- REQUIREMENT:
Your answer should be every line from the records that contains "will".

- Saved data entries:
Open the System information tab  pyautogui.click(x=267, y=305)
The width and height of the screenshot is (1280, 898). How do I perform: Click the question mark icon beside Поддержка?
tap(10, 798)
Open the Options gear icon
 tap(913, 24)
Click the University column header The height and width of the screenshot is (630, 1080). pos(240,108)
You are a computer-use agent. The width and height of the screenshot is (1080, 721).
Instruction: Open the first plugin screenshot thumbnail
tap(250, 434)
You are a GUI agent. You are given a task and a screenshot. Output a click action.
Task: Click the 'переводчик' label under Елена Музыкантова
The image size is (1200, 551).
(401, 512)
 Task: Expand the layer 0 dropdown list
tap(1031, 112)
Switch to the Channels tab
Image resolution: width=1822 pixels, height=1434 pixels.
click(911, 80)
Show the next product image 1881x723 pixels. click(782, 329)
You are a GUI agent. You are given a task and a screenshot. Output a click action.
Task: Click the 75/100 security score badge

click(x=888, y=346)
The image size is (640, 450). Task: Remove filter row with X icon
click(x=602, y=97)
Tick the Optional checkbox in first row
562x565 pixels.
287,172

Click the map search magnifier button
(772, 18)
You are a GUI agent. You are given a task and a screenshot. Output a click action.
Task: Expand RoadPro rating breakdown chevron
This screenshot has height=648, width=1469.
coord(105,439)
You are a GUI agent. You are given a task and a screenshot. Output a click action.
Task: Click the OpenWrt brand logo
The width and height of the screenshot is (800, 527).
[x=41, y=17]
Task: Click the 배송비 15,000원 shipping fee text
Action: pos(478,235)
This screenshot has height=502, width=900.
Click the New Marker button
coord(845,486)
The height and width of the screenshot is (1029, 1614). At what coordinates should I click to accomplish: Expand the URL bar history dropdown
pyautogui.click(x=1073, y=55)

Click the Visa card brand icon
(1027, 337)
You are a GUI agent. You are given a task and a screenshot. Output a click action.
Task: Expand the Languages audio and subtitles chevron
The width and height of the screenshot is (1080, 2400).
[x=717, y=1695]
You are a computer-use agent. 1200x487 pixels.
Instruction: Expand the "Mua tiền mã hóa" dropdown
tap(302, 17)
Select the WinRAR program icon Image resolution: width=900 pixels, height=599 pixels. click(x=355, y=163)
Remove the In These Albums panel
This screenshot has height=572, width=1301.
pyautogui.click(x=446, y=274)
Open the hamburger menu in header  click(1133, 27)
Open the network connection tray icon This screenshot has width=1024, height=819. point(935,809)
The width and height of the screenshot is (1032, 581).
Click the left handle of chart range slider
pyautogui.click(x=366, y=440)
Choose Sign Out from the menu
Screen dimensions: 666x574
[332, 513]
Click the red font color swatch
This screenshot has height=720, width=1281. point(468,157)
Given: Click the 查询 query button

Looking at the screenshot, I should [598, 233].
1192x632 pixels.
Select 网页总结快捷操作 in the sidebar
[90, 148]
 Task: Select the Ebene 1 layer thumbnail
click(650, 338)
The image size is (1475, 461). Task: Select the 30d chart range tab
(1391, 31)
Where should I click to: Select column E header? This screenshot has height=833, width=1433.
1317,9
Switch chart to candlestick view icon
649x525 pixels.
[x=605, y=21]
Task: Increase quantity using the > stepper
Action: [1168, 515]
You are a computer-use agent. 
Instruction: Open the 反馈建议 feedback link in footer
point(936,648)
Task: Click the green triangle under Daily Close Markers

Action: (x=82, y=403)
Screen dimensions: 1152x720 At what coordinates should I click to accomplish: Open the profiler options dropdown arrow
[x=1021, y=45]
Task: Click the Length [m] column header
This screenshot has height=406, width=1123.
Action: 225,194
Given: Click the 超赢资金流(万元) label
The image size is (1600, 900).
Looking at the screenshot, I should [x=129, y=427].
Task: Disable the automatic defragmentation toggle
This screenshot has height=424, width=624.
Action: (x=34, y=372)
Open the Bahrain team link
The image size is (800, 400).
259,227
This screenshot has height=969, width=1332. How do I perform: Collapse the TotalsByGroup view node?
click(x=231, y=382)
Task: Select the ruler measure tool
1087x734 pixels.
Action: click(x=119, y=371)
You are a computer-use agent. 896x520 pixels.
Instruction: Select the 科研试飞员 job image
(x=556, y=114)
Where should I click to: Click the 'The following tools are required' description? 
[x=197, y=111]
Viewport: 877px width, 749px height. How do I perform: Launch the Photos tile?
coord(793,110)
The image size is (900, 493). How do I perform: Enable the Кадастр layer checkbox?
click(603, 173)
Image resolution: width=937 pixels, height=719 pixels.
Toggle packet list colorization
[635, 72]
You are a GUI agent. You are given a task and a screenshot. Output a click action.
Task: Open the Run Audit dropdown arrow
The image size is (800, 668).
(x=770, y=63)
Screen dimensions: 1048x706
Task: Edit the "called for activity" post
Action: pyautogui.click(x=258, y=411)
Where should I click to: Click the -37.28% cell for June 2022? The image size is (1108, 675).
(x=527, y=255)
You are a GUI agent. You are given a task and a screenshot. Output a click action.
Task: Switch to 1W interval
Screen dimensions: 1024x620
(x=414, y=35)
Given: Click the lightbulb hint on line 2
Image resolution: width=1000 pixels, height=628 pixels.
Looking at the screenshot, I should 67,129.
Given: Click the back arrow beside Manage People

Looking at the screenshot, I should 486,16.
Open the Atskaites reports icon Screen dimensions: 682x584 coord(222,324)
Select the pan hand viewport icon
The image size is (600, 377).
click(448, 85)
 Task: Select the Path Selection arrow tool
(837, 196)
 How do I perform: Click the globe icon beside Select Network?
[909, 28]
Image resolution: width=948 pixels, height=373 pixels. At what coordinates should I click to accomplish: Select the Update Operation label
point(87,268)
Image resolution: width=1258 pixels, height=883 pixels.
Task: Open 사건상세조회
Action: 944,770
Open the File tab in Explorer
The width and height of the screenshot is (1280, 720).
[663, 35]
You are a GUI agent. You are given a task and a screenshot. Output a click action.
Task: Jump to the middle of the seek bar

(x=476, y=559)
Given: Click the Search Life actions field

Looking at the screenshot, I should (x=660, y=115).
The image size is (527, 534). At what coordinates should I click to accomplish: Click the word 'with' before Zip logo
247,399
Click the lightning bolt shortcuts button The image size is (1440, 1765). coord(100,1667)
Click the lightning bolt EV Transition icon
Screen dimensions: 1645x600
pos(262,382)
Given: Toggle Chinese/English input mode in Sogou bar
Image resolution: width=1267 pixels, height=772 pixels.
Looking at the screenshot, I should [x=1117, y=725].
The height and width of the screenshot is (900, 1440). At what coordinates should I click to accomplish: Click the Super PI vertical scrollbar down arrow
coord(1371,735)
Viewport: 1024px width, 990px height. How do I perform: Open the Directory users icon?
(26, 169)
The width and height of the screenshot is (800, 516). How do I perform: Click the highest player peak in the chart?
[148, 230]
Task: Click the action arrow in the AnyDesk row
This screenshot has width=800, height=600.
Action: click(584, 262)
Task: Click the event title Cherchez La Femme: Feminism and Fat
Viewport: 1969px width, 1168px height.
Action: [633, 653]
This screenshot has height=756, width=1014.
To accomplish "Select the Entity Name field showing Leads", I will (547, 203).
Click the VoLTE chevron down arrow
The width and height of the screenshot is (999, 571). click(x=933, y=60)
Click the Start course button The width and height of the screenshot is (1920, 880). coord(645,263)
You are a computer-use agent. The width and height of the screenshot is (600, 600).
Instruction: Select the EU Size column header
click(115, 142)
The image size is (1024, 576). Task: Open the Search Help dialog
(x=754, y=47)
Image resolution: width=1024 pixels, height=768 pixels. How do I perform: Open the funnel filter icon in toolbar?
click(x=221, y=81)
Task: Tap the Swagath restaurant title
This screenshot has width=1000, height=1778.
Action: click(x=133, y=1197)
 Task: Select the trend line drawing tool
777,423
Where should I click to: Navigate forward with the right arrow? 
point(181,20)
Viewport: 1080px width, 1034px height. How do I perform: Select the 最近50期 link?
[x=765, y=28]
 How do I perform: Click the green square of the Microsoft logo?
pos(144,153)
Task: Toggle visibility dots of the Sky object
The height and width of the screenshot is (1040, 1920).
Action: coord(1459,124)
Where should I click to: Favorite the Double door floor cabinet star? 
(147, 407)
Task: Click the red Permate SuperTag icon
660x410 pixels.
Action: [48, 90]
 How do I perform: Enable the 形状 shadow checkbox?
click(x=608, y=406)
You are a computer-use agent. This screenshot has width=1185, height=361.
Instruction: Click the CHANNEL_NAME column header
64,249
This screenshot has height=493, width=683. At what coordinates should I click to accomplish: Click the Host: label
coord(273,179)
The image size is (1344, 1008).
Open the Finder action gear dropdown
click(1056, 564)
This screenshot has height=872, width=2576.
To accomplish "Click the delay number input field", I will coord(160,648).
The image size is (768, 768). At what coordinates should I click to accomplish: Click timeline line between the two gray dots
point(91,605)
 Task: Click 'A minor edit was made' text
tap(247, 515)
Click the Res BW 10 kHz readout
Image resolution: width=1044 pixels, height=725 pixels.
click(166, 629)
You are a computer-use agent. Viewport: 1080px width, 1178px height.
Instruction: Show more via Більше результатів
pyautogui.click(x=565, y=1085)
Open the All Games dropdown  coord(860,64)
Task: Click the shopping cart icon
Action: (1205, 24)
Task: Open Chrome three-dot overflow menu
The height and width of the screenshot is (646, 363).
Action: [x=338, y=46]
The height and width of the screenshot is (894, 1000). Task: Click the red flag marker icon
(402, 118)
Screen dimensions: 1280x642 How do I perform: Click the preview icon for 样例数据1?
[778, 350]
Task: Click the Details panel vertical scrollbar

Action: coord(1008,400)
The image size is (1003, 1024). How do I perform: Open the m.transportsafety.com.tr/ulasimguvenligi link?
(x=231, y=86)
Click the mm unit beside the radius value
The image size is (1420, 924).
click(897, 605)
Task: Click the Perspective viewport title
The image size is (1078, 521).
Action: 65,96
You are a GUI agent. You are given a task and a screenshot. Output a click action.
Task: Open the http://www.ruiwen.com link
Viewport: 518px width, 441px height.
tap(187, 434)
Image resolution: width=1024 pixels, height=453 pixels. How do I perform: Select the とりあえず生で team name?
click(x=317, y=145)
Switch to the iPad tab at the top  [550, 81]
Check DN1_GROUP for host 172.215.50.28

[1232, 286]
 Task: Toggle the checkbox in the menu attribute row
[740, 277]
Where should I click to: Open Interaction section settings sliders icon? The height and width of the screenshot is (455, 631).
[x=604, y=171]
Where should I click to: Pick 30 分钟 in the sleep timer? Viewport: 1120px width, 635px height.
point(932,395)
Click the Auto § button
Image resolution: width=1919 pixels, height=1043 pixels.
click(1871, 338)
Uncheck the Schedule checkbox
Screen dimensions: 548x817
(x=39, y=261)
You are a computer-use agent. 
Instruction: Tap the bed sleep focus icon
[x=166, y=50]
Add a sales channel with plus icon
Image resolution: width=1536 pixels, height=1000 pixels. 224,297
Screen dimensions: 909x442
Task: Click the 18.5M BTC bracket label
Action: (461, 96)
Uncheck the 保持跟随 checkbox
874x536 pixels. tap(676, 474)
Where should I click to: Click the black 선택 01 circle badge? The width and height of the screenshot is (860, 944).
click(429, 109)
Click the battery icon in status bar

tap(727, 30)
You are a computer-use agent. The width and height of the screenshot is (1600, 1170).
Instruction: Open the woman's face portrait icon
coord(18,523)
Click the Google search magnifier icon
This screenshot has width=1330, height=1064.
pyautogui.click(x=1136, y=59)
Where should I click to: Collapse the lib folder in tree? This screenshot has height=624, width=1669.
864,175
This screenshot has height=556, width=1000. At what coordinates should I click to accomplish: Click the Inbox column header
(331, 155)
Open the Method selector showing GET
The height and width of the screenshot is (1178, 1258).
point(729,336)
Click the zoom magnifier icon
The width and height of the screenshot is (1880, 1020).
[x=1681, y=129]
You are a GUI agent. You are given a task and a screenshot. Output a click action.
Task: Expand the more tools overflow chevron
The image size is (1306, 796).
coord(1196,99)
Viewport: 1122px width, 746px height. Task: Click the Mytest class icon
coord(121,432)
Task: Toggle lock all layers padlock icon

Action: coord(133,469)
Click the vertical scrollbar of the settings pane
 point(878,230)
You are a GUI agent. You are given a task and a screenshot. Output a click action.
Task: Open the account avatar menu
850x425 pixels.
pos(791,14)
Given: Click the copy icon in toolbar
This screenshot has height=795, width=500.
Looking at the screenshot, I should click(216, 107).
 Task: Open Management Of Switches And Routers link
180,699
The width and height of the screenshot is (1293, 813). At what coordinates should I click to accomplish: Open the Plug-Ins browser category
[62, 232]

- RESULT FOR THIS TASK:
To accomplish "Select the Entity Name field showing Leads", I will (547, 203).
To accomplish "Click the delay number input field", I will coord(160,648).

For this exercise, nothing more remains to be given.